6. Empirical Performance and Case Studies

Structure-aware autoformalization frameworks such as SITA have been evaluated on domains requiring the instantiation of high-level abstract results to concrete settings, notably in convex optimization (Li et al., 13 Nov 2025). In experiments covering 42 optimization problems (logistic regression, Lasso, group Lasso, ADMM), over 50% of instances were fully formalized and verified in Lean, a regime where direct LLM generation typically fails.

Example: Instantiating proximal gradient descent convergence to Lasso involves the generation of:

• Lasso_pro class (bundling Lasso’s data and hypotheses)
• Definition of the objective as the sum of f and g
• pg_Lasso class (algorithm instance)
• Connection via instance declarations to the abstract composite_pro and pg classes

The framework automatically produces a theorem Lasso_convergence as an instantiation of a generic convergence result pg_converge, with all dependencies and structural assumptions checked and wired through Lean’s type-class mechanism.
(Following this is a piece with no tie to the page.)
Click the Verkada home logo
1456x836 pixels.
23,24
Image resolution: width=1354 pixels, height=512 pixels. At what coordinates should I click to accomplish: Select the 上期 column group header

7. Broader Context and Future Directions

Autoformalization currently faces theoretical challenges in semantic equivalence checking, expressiveness/tractability trade-offs, and cross-domain adaptation (Mensfelt et al., 11 Sep 2025). Structure-to-instance synthesis frameworks show that template-based approaches can significantly reduce human effort in research-level formalization, particularly where large families of concrete examples instantiate a common theoretical motif.

Future research will address managing larger and more complex template libraries, more expressive assumptions (especially with dependent types), code generation for proofs of increasing complexity, and further integration with retrieval and alignment-based approaches for improved feedback and error correction.

Horizontal integration with verification modules, cross-domain application (beyond mathematics, e.g., control, planning), and better semantic metrics for automatic validation are active directions for scaling autoformalization frameworks to broader scientific and engineering practice.